= Pseudoisotopy theorem =

On the connectivity of a group of diffeomorphisms of a manifold

In mathematics, the pseudoisotopy theorem is a theorem of Jean Cerf's which refers to the connectivity of a group of diffeomorphisms of a manifold.

== Statement ==

Given a differentiable manifold M (with or without boundary), a pseudo-isotopy diffeomorphism of M is a diffeomorphism of M × [0, 1] which restricts to the identity on $M \times \{0\} \cup \partial M \times [0,1]$.
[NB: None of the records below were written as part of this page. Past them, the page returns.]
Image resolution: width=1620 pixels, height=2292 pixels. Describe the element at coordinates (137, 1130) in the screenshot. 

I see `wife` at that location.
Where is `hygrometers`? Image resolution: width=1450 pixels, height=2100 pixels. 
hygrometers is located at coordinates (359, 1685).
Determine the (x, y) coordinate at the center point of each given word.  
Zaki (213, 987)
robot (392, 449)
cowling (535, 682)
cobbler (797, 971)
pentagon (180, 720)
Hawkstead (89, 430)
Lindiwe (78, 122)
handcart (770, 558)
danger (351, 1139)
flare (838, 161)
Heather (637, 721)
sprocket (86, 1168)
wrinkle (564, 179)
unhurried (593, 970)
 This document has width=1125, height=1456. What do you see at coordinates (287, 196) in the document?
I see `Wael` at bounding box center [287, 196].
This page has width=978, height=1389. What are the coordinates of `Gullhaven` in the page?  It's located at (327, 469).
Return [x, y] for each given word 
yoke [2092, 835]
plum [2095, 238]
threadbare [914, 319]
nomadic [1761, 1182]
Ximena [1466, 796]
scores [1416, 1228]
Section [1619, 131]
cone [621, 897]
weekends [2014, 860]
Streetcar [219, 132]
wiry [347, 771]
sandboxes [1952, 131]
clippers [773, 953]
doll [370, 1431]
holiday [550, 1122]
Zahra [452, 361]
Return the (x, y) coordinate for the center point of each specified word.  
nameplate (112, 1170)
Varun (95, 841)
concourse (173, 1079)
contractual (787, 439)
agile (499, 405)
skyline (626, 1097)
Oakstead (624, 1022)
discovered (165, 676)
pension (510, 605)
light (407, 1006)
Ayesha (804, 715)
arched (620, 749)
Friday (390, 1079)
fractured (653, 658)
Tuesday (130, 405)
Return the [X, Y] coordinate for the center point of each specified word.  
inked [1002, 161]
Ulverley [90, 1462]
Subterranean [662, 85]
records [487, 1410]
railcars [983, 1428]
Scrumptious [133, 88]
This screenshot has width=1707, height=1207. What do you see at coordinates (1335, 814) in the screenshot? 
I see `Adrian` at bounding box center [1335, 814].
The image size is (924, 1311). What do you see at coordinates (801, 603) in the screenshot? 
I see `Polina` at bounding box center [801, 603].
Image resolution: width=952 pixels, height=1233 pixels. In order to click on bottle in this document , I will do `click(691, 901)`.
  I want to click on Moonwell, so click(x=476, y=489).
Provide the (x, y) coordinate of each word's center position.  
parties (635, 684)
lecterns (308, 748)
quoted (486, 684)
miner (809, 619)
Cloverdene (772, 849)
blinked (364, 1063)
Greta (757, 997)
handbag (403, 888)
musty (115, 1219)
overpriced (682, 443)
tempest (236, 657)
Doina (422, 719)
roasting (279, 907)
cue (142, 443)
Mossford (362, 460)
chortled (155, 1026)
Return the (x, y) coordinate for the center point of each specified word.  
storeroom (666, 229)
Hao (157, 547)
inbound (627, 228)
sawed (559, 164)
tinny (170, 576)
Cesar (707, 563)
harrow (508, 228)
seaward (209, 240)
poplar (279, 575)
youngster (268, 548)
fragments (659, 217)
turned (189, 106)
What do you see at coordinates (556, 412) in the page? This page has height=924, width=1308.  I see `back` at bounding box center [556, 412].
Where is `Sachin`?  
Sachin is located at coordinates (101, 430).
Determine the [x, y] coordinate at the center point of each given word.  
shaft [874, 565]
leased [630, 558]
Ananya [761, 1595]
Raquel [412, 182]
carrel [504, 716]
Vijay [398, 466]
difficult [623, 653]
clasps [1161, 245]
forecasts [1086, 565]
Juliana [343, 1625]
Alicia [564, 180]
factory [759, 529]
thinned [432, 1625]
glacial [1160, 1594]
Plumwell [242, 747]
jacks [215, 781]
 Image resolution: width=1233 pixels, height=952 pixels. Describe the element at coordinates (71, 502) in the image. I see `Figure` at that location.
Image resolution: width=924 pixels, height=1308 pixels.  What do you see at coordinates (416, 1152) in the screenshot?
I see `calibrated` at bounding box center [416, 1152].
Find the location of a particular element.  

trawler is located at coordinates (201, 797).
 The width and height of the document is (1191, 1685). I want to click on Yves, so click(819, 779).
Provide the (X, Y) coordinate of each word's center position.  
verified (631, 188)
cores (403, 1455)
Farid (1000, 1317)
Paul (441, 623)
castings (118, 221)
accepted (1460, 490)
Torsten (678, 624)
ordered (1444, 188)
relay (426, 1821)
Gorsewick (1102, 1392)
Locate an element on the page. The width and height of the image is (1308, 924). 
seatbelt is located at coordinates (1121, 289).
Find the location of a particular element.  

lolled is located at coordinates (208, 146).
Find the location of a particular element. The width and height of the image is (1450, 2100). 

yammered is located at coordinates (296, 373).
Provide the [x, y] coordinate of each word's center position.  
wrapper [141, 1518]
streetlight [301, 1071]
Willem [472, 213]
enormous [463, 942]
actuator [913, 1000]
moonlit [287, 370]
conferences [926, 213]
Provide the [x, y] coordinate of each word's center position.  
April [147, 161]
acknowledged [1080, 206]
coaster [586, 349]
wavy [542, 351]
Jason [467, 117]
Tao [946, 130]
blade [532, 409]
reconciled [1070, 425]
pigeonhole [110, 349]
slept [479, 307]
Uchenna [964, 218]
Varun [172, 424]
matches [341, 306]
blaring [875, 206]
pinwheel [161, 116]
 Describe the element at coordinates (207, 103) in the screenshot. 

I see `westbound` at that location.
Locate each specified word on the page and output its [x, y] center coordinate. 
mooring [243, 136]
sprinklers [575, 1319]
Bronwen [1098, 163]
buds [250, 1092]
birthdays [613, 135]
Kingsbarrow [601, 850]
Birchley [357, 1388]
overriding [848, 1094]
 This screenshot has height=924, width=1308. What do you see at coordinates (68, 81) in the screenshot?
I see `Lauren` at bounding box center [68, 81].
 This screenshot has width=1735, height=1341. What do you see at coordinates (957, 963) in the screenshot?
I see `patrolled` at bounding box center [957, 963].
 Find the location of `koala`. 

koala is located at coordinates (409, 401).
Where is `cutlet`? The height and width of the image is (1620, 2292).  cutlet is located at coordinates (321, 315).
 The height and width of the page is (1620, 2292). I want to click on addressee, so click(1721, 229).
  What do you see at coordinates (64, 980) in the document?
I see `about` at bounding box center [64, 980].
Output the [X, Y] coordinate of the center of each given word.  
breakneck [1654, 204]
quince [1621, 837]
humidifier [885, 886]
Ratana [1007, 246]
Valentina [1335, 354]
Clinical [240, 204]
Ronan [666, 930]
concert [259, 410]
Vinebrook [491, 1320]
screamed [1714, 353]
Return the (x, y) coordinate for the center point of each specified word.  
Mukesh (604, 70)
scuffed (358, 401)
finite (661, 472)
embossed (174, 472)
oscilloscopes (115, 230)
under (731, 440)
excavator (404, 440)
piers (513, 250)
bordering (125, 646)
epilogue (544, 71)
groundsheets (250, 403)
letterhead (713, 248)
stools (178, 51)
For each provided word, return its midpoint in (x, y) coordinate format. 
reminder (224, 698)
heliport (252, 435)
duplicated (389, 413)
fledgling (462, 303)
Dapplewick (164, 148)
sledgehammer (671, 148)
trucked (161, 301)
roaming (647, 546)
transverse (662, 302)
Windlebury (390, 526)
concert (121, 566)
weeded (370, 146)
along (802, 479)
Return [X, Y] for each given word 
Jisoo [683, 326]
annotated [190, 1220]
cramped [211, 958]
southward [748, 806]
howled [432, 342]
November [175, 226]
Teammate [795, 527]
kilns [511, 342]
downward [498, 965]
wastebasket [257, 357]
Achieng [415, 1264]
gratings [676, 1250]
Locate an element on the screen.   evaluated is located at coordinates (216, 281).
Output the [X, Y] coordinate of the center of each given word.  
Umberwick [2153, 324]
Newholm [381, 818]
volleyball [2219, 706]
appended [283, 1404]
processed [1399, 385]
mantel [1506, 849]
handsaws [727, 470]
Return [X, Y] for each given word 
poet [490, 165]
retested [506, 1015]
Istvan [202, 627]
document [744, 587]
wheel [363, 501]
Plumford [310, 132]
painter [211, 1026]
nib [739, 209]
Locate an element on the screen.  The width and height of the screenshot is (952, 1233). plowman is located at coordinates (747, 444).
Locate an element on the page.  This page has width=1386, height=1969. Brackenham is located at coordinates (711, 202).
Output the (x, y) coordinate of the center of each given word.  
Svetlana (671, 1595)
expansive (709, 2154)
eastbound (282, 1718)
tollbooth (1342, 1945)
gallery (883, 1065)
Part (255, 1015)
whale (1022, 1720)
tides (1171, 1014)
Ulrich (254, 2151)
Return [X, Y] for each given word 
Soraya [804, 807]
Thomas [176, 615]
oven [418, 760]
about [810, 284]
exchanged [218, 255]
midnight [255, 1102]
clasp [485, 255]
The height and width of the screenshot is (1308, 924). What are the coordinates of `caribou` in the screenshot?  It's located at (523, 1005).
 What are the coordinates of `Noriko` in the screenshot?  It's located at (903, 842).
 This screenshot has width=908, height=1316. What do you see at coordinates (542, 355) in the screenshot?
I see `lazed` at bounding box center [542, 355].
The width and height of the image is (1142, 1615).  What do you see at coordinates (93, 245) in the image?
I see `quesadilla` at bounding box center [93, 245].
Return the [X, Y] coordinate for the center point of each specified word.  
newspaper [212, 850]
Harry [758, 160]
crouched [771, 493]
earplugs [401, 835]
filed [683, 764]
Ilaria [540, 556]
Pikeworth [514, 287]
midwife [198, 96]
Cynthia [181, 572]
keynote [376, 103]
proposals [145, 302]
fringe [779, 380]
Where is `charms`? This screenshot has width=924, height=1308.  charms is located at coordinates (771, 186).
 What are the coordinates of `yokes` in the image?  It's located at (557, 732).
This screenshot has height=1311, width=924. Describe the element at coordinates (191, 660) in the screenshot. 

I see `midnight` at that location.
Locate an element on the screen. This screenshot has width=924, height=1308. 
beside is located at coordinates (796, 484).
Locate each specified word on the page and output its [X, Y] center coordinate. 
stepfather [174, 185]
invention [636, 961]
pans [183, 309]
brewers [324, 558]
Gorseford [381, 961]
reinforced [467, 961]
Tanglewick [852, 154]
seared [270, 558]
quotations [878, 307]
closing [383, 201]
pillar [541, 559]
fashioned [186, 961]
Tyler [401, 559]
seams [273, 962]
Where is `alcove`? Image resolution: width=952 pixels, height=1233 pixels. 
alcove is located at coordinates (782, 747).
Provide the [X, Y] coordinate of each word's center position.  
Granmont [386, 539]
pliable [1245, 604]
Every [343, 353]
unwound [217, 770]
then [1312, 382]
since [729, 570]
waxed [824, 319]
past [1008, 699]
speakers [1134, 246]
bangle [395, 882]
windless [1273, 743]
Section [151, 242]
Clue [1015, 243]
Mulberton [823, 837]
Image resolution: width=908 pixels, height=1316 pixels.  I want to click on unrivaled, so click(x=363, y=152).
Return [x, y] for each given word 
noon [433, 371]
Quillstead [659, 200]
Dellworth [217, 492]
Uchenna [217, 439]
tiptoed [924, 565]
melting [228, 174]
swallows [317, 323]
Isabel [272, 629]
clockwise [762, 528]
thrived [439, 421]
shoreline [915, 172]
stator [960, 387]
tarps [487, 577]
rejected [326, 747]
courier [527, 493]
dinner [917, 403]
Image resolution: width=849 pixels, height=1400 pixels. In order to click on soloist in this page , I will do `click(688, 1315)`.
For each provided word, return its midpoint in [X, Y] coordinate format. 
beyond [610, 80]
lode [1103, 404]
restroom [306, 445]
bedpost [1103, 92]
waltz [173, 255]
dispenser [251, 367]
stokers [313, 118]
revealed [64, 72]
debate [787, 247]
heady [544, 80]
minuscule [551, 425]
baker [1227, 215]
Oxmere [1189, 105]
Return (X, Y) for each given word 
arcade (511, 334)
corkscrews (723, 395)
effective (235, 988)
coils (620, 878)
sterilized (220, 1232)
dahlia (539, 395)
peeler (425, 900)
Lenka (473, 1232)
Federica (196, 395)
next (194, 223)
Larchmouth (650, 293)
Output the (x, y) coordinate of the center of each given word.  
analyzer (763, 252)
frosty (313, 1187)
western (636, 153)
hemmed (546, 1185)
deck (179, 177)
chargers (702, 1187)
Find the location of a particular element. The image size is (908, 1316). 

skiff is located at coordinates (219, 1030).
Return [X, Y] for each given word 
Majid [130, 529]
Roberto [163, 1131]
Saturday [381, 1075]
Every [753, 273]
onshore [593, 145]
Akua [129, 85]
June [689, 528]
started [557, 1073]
Given $f : M \times [0,1] \to M \times [0,1]$ a pseudo-isotopy diffeomorphism, its restriction to $M \times \{1\}$ is a diffeomorphism $g$ of M. We say g is pseudo-isotopic to the identity. One should think of a pseudo-isotopy as something that is almost an isotopy—the obstruction to ƒ being an isotopy of g to the identity is whether or not ƒ preserves the level-sets $M \times \{t\}$ for $t \in [0,1]$.

Cerf's theorem states that, provided M is simply-connected and dim(M) ≥ 5, the group of pseudo-isotopy diffeomorphisms of M is connected. This implies that, a diffeomorphism of M is isotopic to the identity if and only if it is pseudo-isotopic to the identity.

== Relation to Cerf theory ==

The starting point of the proof is to think of the height function as a 1-parameter family of smooth functions on M by considering the function $\pi_{[0,1]} \circ f_t$. One then applies Cerf theory.